To be human means that sometimes we will set things in stone which block that channel of love. We will sometimes preserve those things which sustain or shape our faith, our habits and preferences, and miss the call to honour what is sacred. That might be the appropriate rest and care for ourselves; it might be the compassionate response to another. 


Perhaps here in Hendon, we are acutely aware of the holy disruption of sabbath: streets quieter, shops closed, cafes falling silent as our Jewish brothers and sisters make space for worship, rest, households and food. 


But what can we relearn from that pattern?


In a world where life runs 24/7, where work is both zero hours and every hour, where what we want is often but a click away; where news, filtered by algorithms, scrolls across our phones, how do we seek what is just? 


When we face the pressure to juggle the demands of work, friends, interests, exams, family, chores can feel overwhelming or paralysing, where are our intentions met by rest and compassion?


When fear fragments and a lack of hope chills our hearts, how do we return to love? To that which is truly sacred and which shapes our lives?


There is something unsettling about the gospel story: as Jesus walks through fields and into the temple and challenges us about what we hold dear - or what we’re too holy, prideful, selfish or judgemental to notice.  


It’s a story about being present and wholeness, about reaching out and the risk of hope. It’s a story which reminds us of the just rhythms of sabbath which will disrupt the relentless expectations - of rest and compassion, of love that notices what is around us.





As Bruggeman explores the traditions of interpreting Sabbath, he says this: it ‘is not simply a pause. It is an occasion for reimagining all social life away from coercion and competition to compassionate solidarity. Such solidarity is imaginable and capable of performance only when the drivenness of acquisitiveness is broken. Sabbath is not simply the pause that refreshes. It is the pause that transforms.’ 


There is something more to sabbath than following a human instruction manual - a physical plugging in waiting for the battery to top up. Rest is necessary for us, allowing exhaustion and grumpiness to be replaced by love; but there’s depth of solidarity too, a reimagining of what relationships and communities might be like as we attend to God and to ourselves and our neighbour.

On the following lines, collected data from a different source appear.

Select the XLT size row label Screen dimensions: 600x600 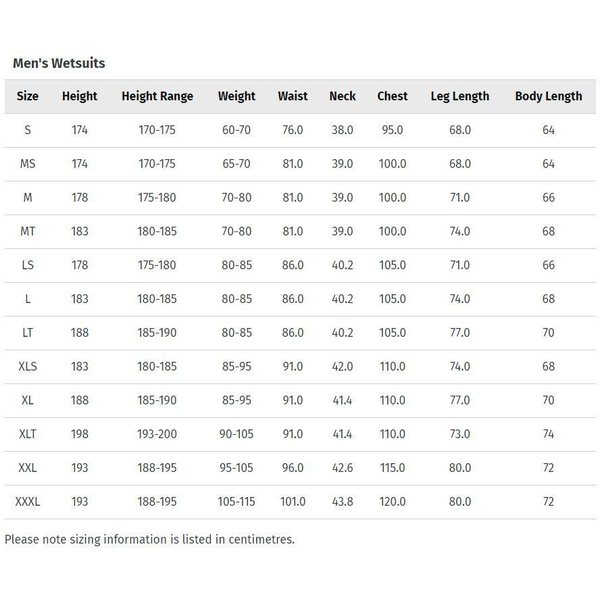28,434
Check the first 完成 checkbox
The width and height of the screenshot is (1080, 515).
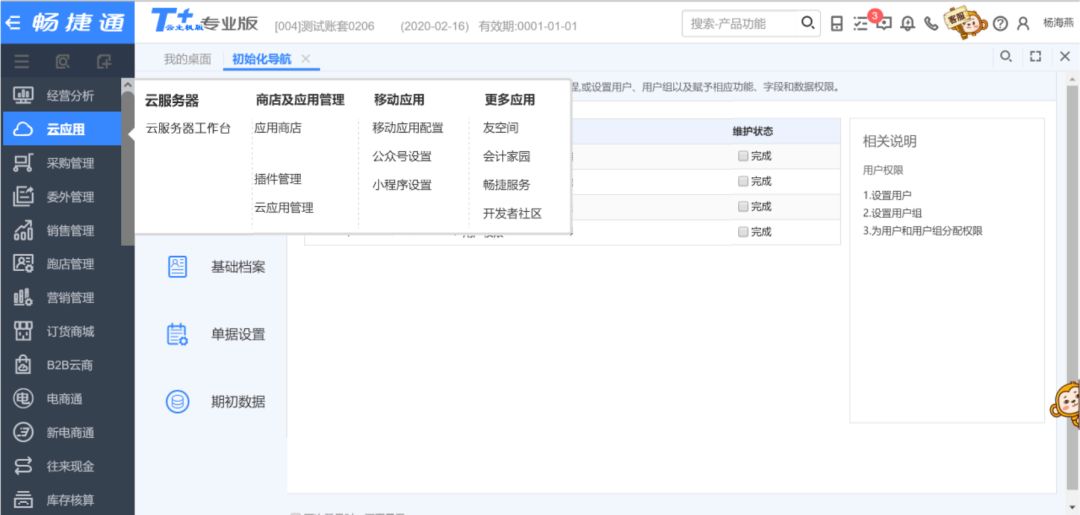743,156
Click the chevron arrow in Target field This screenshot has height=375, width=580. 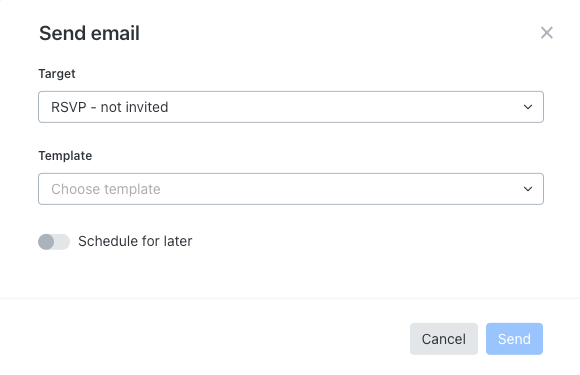click(528, 107)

Our Sunday worship is one such moment of pause: as wanderers through life we come ‘Nearer, my God, to thee, nearer to thee!’ Our anthem speaks of rest and mercy, and walking a path that allows us to rise upwards. God does indeed come near to us - in the words of blessing, in the bread of life and the wine of joy. God comes so near to us here that as Paul puts it we carry in ourselves the body of Jesus - so that his life might be visible in us. 


However afflicted or perplexed, despairing or tired we are, we carry in us light and life and love. We have that treasure in clay jars - because this power comes from God, not us. It’s a power that, as our anthem reminds us, raises us up - may we take that song into our working week and our times of sabbath rest.